Prime Minister Gaston Browne, in the strongest terms, has given his government’s commitment to the regional push to secure reparations for slavery.
His endorsement was announced at the second Regional Conference on Reparations, which the nation hosted this week.
“Just imagine what our region would have been today if the huge sums of money given to former slave owners had been paid, as it should have been, to the victims, the former slaves,” Browne told a televised opening ceremony of the conference.
“We would have, by now had, 180 years of investment and in wealth creation.
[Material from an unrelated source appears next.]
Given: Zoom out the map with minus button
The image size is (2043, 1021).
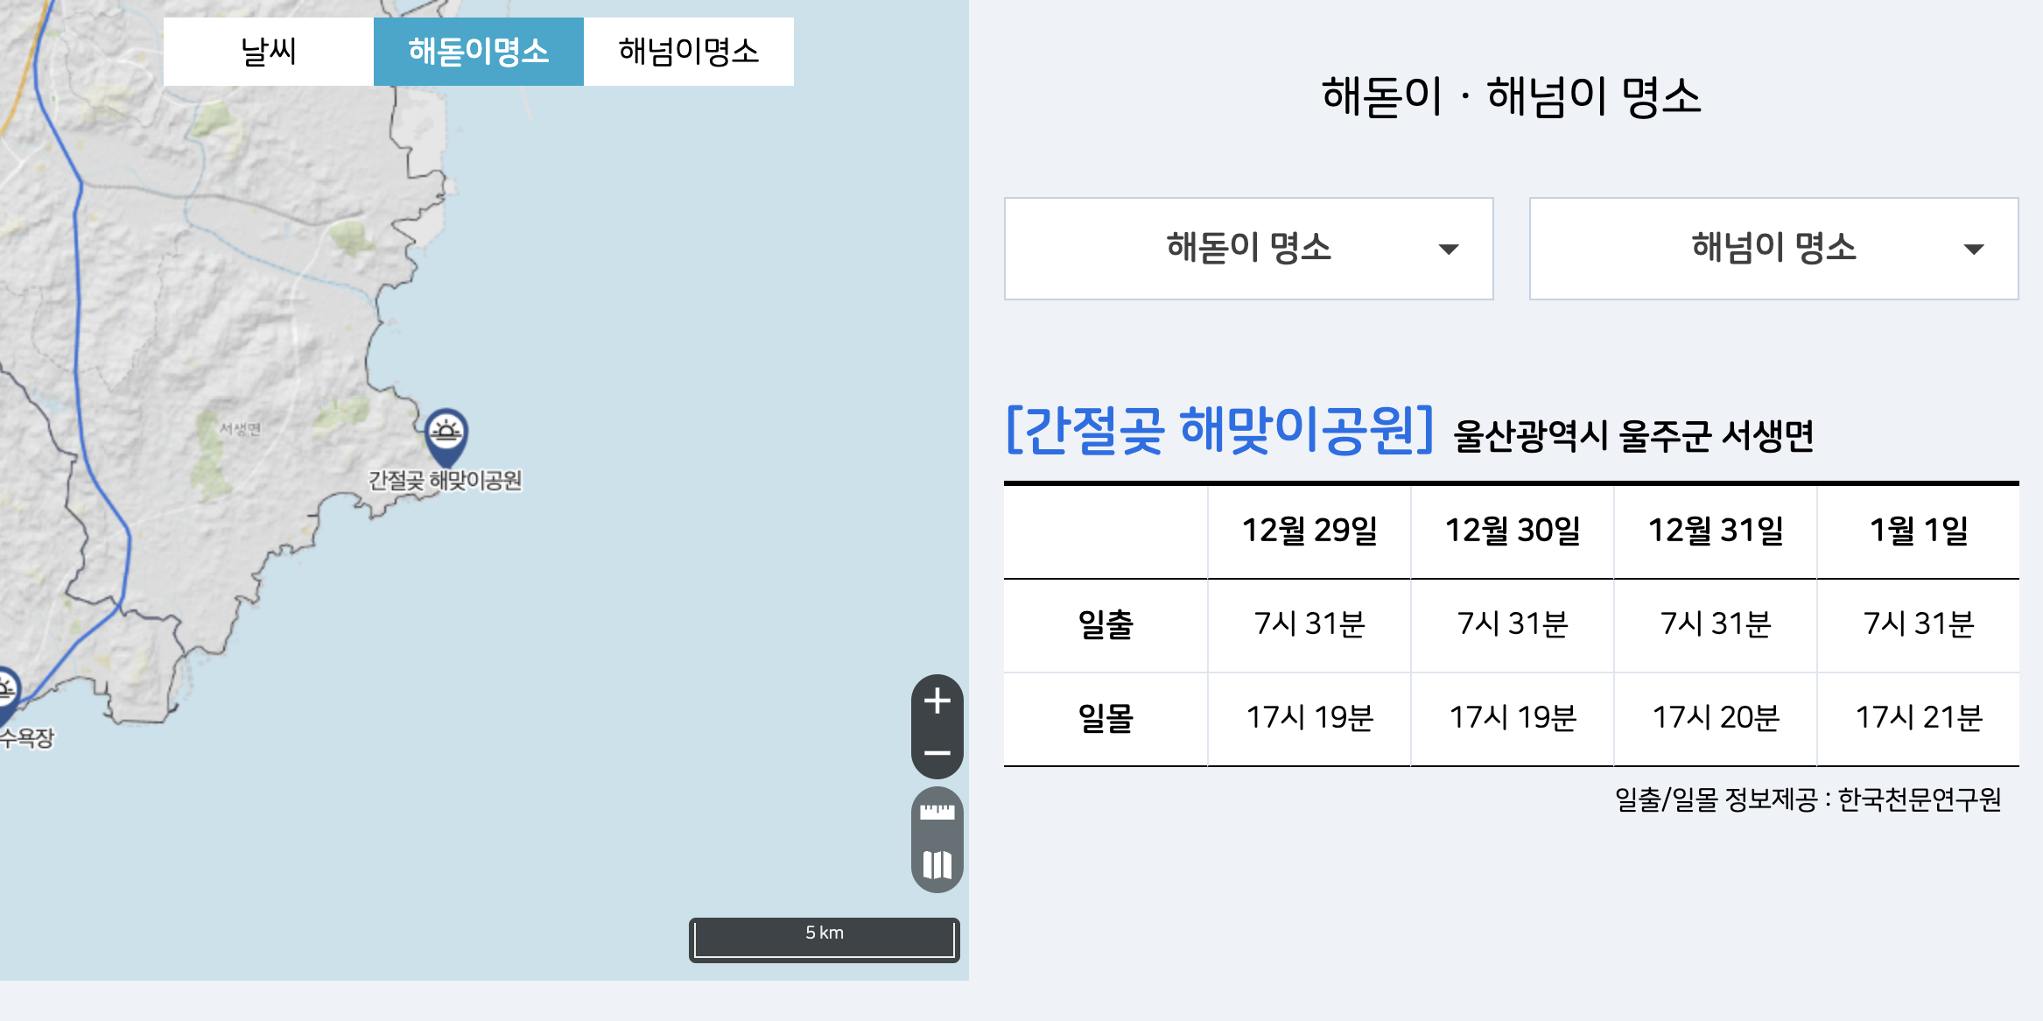Looking at the screenshot, I should pyautogui.click(x=937, y=753).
Our economies would have been much better developed and the quality of life of our people much more advanced.”
The prime minister said the reparations movement was not racist or vengeful, and that the Caribbean was not defined or limited to economic reparations.
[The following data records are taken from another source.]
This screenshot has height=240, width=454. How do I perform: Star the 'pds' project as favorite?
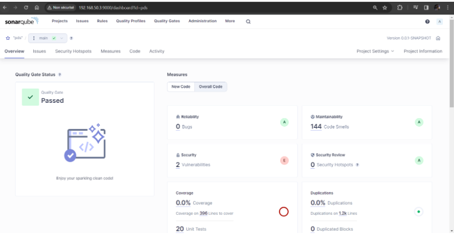click(8, 38)
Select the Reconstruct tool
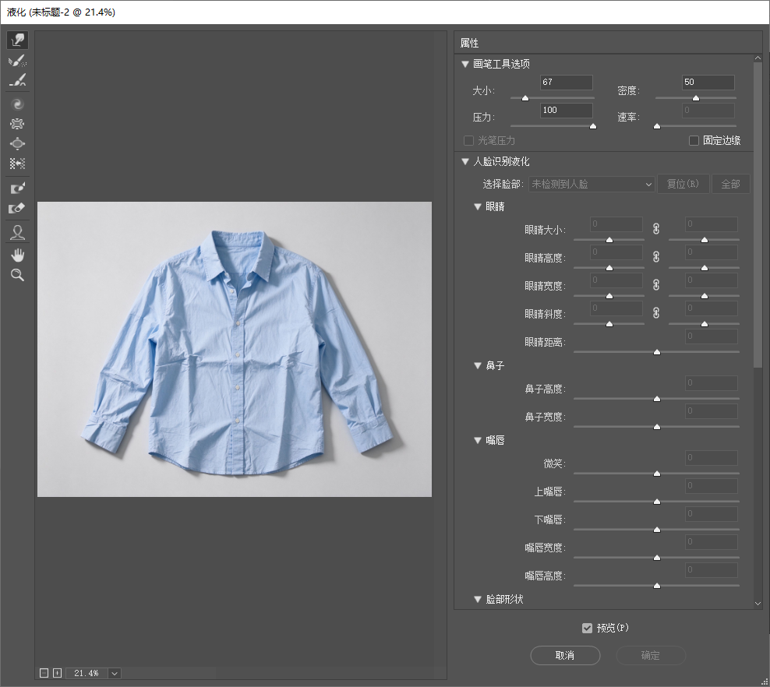This screenshot has width=770, height=687. coord(17,61)
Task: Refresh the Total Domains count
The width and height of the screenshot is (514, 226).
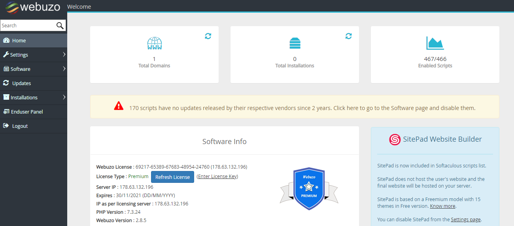Action: coord(208,36)
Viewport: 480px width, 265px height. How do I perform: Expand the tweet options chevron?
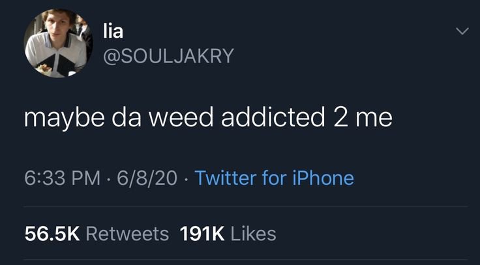[462, 31]
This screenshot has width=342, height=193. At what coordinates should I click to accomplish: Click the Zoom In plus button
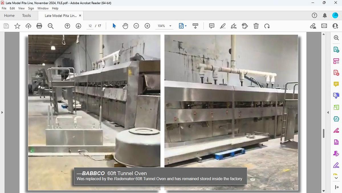coord(147,26)
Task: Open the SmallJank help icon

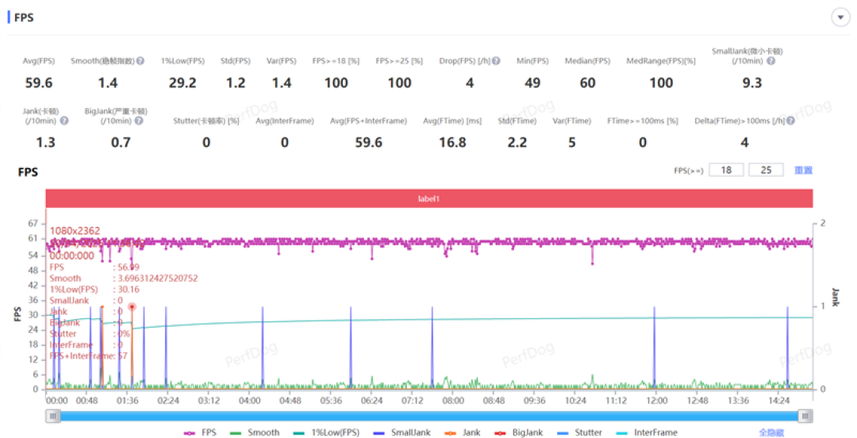Action: click(771, 60)
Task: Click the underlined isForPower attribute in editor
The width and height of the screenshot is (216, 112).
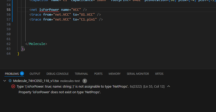Action: click(49, 10)
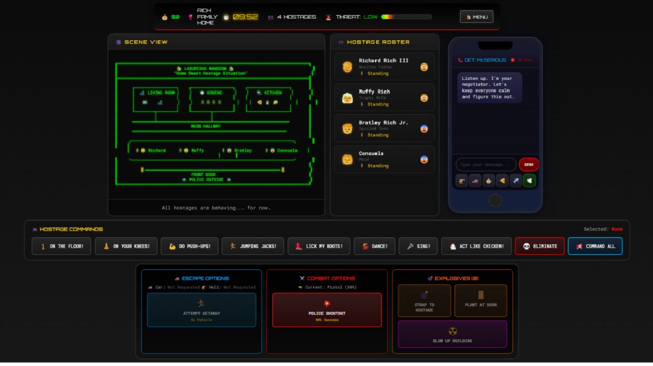653x366 pixels.
Task: Start the Police Shootout combat option
Action: [327, 309]
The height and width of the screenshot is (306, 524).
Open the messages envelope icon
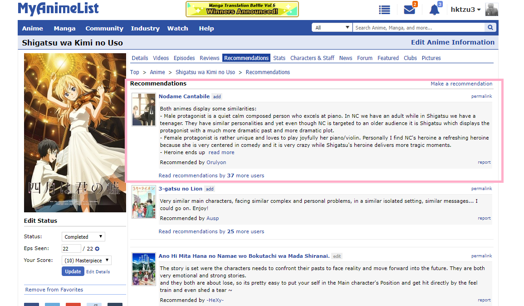[x=409, y=10]
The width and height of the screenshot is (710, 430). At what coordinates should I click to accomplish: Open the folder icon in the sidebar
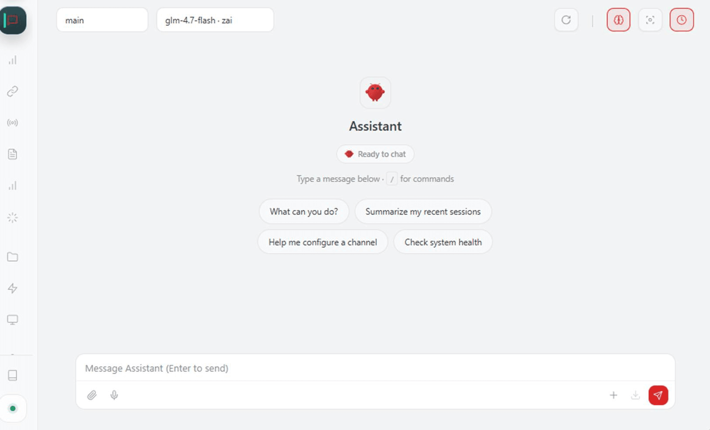[13, 257]
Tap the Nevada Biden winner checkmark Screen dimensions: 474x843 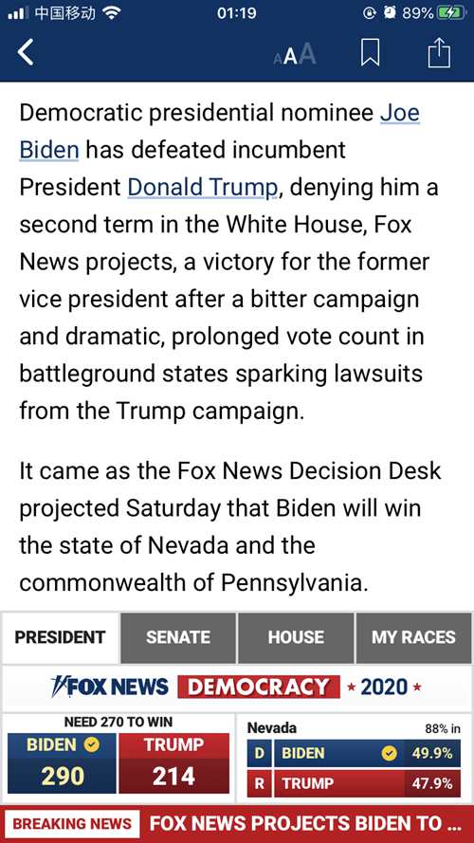coord(389,754)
“We hold no living person of any European nation responsible for the evils of the ruling classes that controlled their societies and enriched themselves from the cruelties and barbarism from which they subjected our ancestors,” he said.
“However, this does not preclude them from acknowledging these wrongs and to commit themselves to the noble action of resolving them by accepting our reparatory claims.”
Browne said the Caricom Reparations Commission (CRC) would be seeking to persuade and negotiate with European nations to settle the reparations issue. But, he said, if those efforts failed the CRC would be forced to litigate and would be unrelenting in doing so.